多汗症は汗の量が多く
日常生活に支障をきたしている状態を指します
多汗症には、全身に汗が増加する全身性多汗症と、体の一部に汗が増える局所多汗症の2つのタイプがあります。
全身性多汗症には、特に原因のわからない原発性と、感染症や内分泌代謝異常、神経疾患に合併するものがあります。
局所多汗症にも、原因が不明な原発性と、外傷や腫瘍などの神経障害による局所性多汗症があります。

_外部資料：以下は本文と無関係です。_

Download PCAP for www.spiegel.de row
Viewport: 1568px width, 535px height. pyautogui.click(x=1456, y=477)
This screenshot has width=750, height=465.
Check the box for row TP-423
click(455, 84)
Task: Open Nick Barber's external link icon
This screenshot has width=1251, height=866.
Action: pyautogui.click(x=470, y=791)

原発性局所多汗症では、手のひらや足の裏、脇など、特定の部位から両側に過剰な発汗が見られる疾患です。
多汗症の種類について
多汗症には、『全身性多汗症』と『局所性多汗症』の2つの種類があります。
全身性多汗症は、体全体で大量の汗をかく状態であり、一方、局所性多汗症は、手の平や足の裏など特定の部位でのみ大量の汗が出る状態です。
原因はそれぞれに異なりますが、全身性多汗症の場合は甲状腺機能亢進症や糖尿病などが原因となり、局所性多汗症の場合は精神的な緊張や末梢神経の損傷が挙げられます。

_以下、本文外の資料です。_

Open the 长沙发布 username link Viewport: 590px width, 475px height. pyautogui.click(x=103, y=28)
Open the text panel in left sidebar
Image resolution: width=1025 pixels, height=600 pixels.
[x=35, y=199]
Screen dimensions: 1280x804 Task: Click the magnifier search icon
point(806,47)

このように何らかの疾患によって引き起こされる多汗症を『続発性多汗症』と言います。
一方で、全身性多汗症や局所性多汗症の原因が不明な場合もあります。これを『原発性多汗症』といい、比較的若い世代の方が発症しやすいと言われています。特徴は、家族に同様の症状が見られることや、寝ている間は多量の汗をかかないことなどです。
以下の項目に該当する場合は、多汗症の可能性があります
日常生活において以下のような症状を感じることが多い場合は、重症の多汗症である可能性が高くなります。

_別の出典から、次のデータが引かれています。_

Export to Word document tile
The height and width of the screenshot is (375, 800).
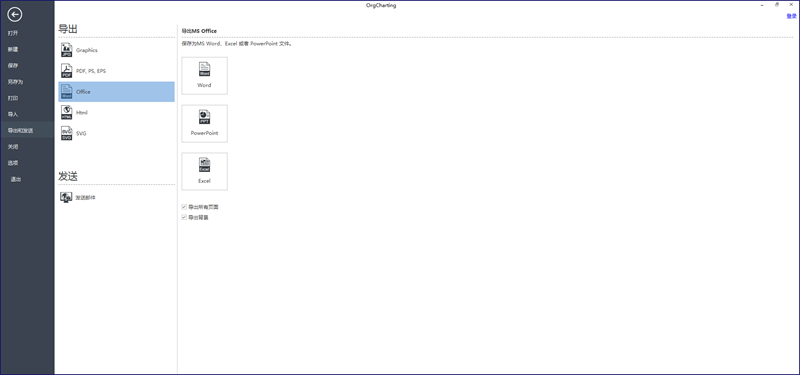pos(205,76)
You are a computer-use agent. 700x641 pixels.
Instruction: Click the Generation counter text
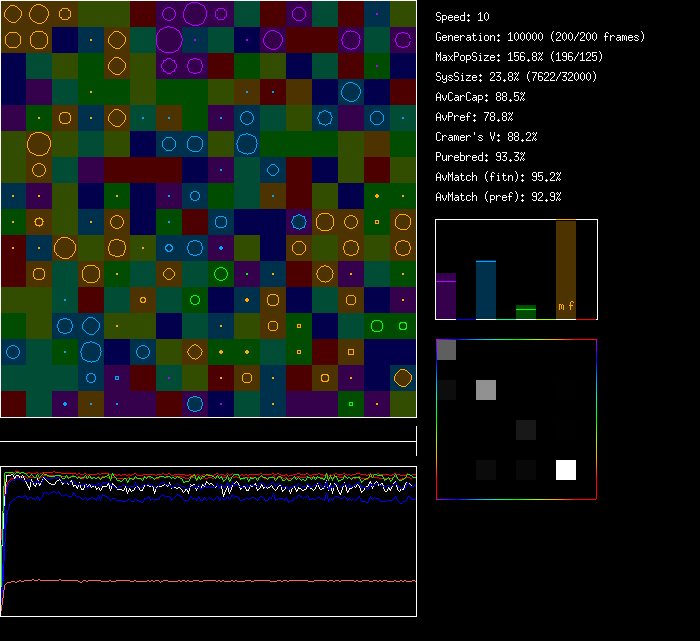pos(540,37)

何らかの疾患による『続発性多汗症』の場合、早急に治療が必要なケースもあります。
速やかに当院への相談をおすすめいたします。
- 暑くもない汗をかく
- 運動した後でもないのに汗をかく
- 足の臭いが気になる
- 衣服の腋部分に黄色っぽい汗染みができる
- 緊張で手の平や腋に汗をかく
- 手の平がいつも汗ばんでいる
- ノートをとったりすると紙が濡れる
- 周りの人から体臭や汗の臭いを指摘された経験がある
多汗症の治療について
当院では多汗症の治療を以下の薬を用いて治療で行います。
いずれも保険適用の治療です。
ラピフォートワイプ
ラピフォートワイプは、原発性腋窩多汗症を治療するための薬です。
使い捨てのシート型タイプです。両脇の下に塗布することで汗を抑えることができます。
有効成分であるグリコピロニウムトシル酸塩水和物が発汗を引き起こすアセチルコリンの作用を阻害し発汗を抑制します。
エクロックゲル
エクロックゲルはボトルタイプの原発性腋窩多汗症治療薬です。
有効成分、ソフピロニウム臭化物には、交感神経から伝えられる汗を出す指令をエクリン汗腺が受け取れないようにブロックして、発汗を抑制する働きがあります。
アポハイドローション
アポハイドローションは、原発性手掌多汗症の治療薬で、エクリン汗腺にあるムスカリン受容体に対して抗コリン作用により発汗を抑制するローションタイプの薬です。
プロバンサイン(内服)
プロバンサインは、抗コリン作用により発汗を抑える飲み薬です。
汗腺から発汗を誘発するアセチルコリンの働きを妨げ、発汗を抑えます。
抗コリン作用による眼の調節障害、口渇、便秘、排尿障害等が現れることがあり、自動車の運転等危険を伴う機械の操作に従事することは禁止されています。
閉塞隅角緑内障・排尿障害のある前立腺肥大・重篤な心疾患・麻痺性イレウスをお持ちの方は内服できません。